1.3 A Java Implementation


We go via the Class Model [Blaha and Rumbaugh, 2004, 2.3.1]: The class model describes the structure of objects in a
system – their identity, their relationships to other objects, their attributes, and their operations... Objects are the units
into which we divide the world, the molecules of our models.
In our case: We describe the structure of a dictionary. Its identity (for our application) is “a collection of elements”
– i.e. a collection of numbers. Its attributes are size and occupancy count. Operations are inserting, deleting, replacing,
finding elements, and sorting (the whole) on a key function.
Class diagrams express the class model. Generalization lets classes share structure and behavior, and associations
relate the classes. Classes define the attribute values carried by each object and the operations that each object performs
or undergoes.

The codes are uploaded on quanta-aws.

1.4 Lab Session 29 August 2023


Using the two Java programs MyDictionary and DictionaryApp as seeds, develop the full dictionary data structure and a
demonstrative application on it. By a full dictionary data structure, we mean the capabilities of easy and efficient creation,
search and retrieval, upkeep and updation. More versatility, not necessary but desirable, is in the trade-offs in the design:
for example, if search and retrieval are most important and more often needed than creation and updation, then keeping
it sorted internally is beneficial. But if all the operations are equally frequent, then internally a priority queue, or some
balanced tree structure is desirable.
All the foregoing wish list is not for tomorrow, but it must be in your mind when you are doing the initial design as
well. Do not make a rigid design that will require a complete overhaul or replacement as development advances to more
desirable features. Think reusability from the beginning.
There may be a quiz on the programs developed later. Later doesn’t necessarily mean tomorrow. The quiz may also be
on future development starting from tomorrow. Such a quiz will first determine your design choices (and, if your answers
to questions on such choices are not consistent with your actual design and development, you lose marks – that’s the
evaluation). In the remaining sections, through various types of questions including but not limited to MCQs, you will be
asked to justify or criticise your own choices, and to suggest desirable modifications.
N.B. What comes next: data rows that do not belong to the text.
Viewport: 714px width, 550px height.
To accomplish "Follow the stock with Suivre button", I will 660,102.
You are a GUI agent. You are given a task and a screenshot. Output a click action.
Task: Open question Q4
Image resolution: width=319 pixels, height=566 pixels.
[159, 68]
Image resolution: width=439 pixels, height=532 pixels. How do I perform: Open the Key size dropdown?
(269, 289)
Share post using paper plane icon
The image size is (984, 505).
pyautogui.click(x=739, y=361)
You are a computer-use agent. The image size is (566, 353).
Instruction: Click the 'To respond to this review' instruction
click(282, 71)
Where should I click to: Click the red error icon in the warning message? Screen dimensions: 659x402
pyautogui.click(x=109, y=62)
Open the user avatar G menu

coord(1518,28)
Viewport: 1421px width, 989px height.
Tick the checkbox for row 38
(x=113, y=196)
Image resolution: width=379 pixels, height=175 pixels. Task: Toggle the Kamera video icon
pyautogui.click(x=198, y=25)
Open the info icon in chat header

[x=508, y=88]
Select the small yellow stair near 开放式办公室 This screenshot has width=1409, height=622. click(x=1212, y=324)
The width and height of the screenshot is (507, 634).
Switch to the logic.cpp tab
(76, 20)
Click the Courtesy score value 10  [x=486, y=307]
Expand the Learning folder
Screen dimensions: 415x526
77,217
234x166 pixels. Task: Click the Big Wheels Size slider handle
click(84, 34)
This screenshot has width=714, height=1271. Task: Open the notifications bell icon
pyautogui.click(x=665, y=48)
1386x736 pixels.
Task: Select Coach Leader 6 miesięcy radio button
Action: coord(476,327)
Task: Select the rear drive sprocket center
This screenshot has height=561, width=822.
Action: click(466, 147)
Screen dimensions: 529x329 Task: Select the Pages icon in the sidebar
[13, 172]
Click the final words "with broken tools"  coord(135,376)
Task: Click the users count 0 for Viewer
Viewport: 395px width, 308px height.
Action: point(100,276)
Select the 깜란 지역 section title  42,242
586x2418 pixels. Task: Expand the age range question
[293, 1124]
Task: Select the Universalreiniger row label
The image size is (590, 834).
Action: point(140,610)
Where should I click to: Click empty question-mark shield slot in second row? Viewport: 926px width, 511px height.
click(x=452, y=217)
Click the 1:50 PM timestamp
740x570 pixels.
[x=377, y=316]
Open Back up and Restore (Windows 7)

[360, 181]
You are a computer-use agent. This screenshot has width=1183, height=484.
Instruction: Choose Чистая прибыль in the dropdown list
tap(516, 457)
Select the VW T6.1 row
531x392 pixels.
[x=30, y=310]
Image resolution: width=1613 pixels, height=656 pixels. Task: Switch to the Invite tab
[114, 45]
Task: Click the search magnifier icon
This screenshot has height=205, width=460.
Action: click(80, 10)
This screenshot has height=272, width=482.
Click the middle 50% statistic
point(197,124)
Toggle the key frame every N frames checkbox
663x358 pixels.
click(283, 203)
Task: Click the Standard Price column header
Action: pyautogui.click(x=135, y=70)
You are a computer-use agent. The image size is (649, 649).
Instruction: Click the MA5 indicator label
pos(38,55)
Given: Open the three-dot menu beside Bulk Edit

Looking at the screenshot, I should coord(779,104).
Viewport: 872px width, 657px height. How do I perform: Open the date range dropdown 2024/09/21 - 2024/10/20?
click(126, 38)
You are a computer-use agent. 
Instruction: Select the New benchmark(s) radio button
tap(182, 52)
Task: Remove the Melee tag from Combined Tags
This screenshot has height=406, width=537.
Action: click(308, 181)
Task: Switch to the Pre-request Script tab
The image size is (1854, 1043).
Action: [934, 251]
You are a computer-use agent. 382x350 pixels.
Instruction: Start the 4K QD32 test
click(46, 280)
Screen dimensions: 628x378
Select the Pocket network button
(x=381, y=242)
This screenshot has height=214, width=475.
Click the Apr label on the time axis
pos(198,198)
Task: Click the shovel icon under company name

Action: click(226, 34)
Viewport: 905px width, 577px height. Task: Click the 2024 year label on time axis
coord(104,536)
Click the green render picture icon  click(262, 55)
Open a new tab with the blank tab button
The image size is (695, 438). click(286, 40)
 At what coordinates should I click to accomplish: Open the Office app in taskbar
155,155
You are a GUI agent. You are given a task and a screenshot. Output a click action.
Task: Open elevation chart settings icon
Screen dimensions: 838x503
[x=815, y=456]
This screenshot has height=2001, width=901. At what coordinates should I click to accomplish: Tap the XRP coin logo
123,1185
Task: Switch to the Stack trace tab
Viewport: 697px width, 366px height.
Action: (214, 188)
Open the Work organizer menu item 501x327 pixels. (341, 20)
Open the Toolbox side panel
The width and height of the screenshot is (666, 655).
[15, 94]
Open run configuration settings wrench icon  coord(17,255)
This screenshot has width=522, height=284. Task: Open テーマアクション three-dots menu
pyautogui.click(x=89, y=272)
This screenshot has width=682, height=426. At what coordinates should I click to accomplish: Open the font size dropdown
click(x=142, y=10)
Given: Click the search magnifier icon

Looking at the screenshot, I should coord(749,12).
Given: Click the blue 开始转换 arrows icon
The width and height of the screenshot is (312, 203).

For these sections, the answers will
be evaluated on two axes of consistency: consistency with your actual design and development, and consistency with the
established common principles described in the textbook and reference books. Such quizzes will test your understanding,
the lessons learnt (not just read), and will reinforce it.
This quiz is almost impossible to be conducted tomorrow. But you should keep in mind this method of evaluation
throughout your design development plans and effort, beginning now. That means, keep the following points in consider-
ation throughout.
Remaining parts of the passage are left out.